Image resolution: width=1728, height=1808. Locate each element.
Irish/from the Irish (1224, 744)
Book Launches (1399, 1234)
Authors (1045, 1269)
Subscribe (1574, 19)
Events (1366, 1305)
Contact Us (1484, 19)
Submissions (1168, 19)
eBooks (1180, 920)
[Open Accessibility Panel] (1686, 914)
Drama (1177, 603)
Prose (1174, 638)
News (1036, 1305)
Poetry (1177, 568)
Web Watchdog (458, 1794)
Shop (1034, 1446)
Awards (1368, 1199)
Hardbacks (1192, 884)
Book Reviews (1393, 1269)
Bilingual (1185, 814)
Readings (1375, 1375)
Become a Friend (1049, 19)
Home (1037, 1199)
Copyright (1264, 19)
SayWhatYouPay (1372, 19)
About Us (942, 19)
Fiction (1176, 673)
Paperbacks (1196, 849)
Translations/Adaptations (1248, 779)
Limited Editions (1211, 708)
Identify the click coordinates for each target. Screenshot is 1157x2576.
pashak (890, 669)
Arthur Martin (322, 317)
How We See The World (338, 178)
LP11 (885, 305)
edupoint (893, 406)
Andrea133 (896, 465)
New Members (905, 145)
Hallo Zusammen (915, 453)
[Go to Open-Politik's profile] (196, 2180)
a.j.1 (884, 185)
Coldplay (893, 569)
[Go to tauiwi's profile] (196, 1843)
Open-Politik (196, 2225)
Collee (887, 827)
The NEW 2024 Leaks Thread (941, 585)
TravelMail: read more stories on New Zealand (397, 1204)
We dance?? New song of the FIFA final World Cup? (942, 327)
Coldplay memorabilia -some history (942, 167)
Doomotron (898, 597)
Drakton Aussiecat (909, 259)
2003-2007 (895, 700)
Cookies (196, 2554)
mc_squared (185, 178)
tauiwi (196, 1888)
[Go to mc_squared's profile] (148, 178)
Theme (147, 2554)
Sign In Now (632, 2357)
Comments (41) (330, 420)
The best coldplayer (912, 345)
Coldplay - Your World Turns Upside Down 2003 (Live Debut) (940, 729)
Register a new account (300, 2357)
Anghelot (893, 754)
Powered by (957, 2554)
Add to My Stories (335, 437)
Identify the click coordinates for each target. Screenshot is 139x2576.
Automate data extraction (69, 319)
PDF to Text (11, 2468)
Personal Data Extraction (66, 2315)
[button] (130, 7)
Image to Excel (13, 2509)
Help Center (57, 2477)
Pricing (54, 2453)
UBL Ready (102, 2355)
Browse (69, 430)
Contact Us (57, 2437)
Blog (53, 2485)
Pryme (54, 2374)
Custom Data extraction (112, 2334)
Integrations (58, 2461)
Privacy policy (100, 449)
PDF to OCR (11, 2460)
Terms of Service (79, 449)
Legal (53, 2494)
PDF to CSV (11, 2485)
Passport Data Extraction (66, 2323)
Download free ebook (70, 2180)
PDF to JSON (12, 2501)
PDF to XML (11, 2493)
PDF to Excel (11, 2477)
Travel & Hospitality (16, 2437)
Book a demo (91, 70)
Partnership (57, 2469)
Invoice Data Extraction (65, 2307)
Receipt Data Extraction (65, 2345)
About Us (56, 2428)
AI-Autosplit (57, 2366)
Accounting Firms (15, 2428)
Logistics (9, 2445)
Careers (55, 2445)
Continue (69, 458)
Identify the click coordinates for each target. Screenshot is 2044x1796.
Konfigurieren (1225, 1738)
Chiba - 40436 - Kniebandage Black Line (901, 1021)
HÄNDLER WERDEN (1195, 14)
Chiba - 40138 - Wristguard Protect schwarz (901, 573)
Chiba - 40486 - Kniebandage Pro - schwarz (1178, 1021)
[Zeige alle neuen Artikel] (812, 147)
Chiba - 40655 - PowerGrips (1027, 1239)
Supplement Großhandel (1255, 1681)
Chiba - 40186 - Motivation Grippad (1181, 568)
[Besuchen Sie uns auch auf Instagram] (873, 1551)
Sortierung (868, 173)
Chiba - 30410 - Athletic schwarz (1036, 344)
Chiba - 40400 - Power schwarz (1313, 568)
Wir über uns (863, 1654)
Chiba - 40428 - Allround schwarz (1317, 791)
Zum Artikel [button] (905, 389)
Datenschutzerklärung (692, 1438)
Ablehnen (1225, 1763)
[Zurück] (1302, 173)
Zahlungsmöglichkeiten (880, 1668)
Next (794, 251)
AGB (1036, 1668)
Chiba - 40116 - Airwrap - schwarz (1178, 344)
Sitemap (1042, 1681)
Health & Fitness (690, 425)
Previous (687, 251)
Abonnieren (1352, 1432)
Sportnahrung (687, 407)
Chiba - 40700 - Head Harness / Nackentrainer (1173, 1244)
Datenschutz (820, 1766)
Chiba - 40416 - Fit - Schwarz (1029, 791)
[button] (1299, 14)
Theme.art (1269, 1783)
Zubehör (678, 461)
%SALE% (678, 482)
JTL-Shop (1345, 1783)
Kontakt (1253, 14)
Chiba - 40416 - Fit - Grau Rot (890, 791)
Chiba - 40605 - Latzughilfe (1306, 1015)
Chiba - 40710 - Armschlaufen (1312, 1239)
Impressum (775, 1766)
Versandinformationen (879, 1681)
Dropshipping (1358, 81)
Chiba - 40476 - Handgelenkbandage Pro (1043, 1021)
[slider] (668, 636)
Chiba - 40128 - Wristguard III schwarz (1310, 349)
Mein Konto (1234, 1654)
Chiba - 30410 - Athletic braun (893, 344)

────────────────

DIRECTIONS FOR THIS TASK.
Set down the whole listing once more, precisely as written.

ANSWER SECTION.
Image resolution: width=1728, height=1808. Locate each element.
Irish/from the Irish (1224, 744)
Book Launches (1399, 1234)
Authors (1045, 1269)
Subscribe (1574, 19)
Events (1366, 1305)
Contact Us (1484, 19)
Submissions (1168, 19)
eBooks (1180, 920)
[Open Accessibility Panel] (1686, 914)
Drama (1177, 603)
Prose (1174, 638)
News (1036, 1305)
Poetry (1177, 568)
Web Watchdog (458, 1794)
Shop (1034, 1446)
Awards (1368, 1199)
Hardbacks (1192, 884)
Book Reviews (1393, 1269)
Bilingual (1185, 814)
Readings (1375, 1375)
Become a Friend (1049, 19)
Home (1037, 1199)
Copyright (1264, 19)
SayWhatYouPay (1372, 19)
About Us (942, 19)
Fiction (1176, 673)
Paperbacks (1196, 849)
Translations/Adaptations (1248, 779)
Limited Editions (1211, 708)
Identify the click coordinates for each target. Screenshot is 1157x2576.
pashak (890, 669)
Arthur Martin (322, 317)
How We See The World (338, 178)
LP11 (885, 305)
edupoint (893, 406)
Andrea133 (896, 465)
New Members (905, 145)
Hallo Zusammen (915, 453)
[Go to Open-Politik's profile] (196, 2180)
a.j.1 (884, 185)
Coldplay (893, 569)
[Go to tauiwi's profile] (196, 1843)
Open-Politik (196, 2225)
Collee (887, 827)
The NEW 2024 Leaks Thread (941, 585)
TravelMail: read more stories on New Zealand (397, 1204)
We dance?? New song of the FIFA final World Cup? (942, 327)
Coldplay memorabilia -some history (942, 167)
Doomotron (898, 597)
Drakton Aussiecat (909, 259)
2003-2007 (895, 700)
Cookies (196, 2554)
mc_squared (185, 178)
tauiwi (196, 1888)
[Go to mc_squared's profile] (148, 178)
Theme (147, 2554)
Sign In Now (632, 2357)
Comments (41) (330, 420)
The best coldplayer (912, 345)
Coldplay - Your World Turns Upside Down 2003 (Live Debut) (940, 729)
Register a new account (300, 2357)
Anghelot (893, 754)
Powered by (957, 2554)
Add to My Stories (335, 437)
Identify the click coordinates for each target. Screenshot is 139x2576.
Automate data extraction (69, 319)
PDF to Text (11, 2468)
Personal Data Extraction (66, 2315)
[button] (130, 7)
Image to Excel (13, 2509)
Help Center (57, 2477)
Pricing (54, 2453)
UBL Ready (102, 2355)
Browse (69, 430)
Contact Us (57, 2437)
Blog (53, 2485)
Pryme (54, 2374)
Custom Data extraction (112, 2334)
Integrations (58, 2461)
Privacy policy (100, 449)
PDF to OCR (11, 2460)
Terms of Service (79, 449)
Legal (53, 2494)
PDF to CSV (11, 2485)
Passport Data Extraction (66, 2323)
Download free ebook (70, 2180)
PDF to JSON (12, 2501)
PDF to XML (11, 2493)
PDF to Excel (11, 2477)
Travel & Hospitality (16, 2437)
Book a demo (91, 70)
Partnership (57, 2469)
Invoice Data Extraction (65, 2307)
Receipt Data Extraction (65, 2345)
About Us (56, 2428)
AI-Autosplit (57, 2366)
Accounting Firms (15, 2428)
Logistics (9, 2445)
Careers (55, 2445)
Continue (69, 458)
Identify the click coordinates for each target. Screenshot is 2044x1796.
Konfigurieren (1225, 1738)
Chiba - 40436 - Kniebandage Black Line (901, 1021)
HÄNDLER WERDEN (1195, 14)
Chiba - 40138 - Wristguard Protect schwarz (901, 573)
Chiba - 40486 - Kniebandage Pro - schwarz (1178, 1021)
[Zeige alle neuen Artikel] (812, 147)
Chiba - 40655 - PowerGrips (1027, 1239)
Supplement Großhandel (1255, 1681)
Chiba - 40186 - Motivation Grippad (1181, 568)
[Besuchen Sie uns auch auf Instagram] (873, 1551)
Sortierung (868, 173)
Chiba - 30410 - Athletic schwarz (1036, 344)
Chiba - 40400 - Power schwarz (1313, 568)
Wir über uns (863, 1654)
Chiba - 40428 - Allround schwarz (1317, 791)
Zum Artikel [button] (905, 389)
Datenschutzerklärung (692, 1438)
Ablehnen (1225, 1763)
[Zurück] (1302, 173)
Zahlungsmöglichkeiten (880, 1668)
Next (794, 251)
AGB (1036, 1668)
Chiba - 40116 - Airwrap - schwarz (1178, 344)
Sitemap (1042, 1681)
Health & Fitness (690, 425)
Previous (687, 251)
Abonnieren (1352, 1432)
Sportnahrung (687, 407)
Chiba - 40700 - Head Harness / Nackentrainer (1173, 1244)
Datenschutz (820, 1766)
Chiba - 40416 - Fit - Schwarz (1029, 791)
[button] (1299, 14)
Theme.art (1269, 1783)
Zubehör (678, 461)
%SALE% (678, 482)
JTL-Shop (1345, 1783)
Kontakt (1253, 14)
Chiba - 40416 - Fit - Grau Rot (890, 791)
Chiba - 40605 - Latzughilfe (1306, 1015)
Chiba - 40710 - Armschlaufen (1312, 1239)
Impressum (775, 1766)
Versandinformationen (879, 1681)
Dropshipping (1358, 81)
Chiba - 40476 - Handgelenkbandage Pro (1043, 1021)
[slider] (668, 636)
Chiba - 40128 - Wristguard III schwarz (1310, 349)
Mein Konto (1234, 1654)
Chiba - 30410 - Athletic braun (893, 344)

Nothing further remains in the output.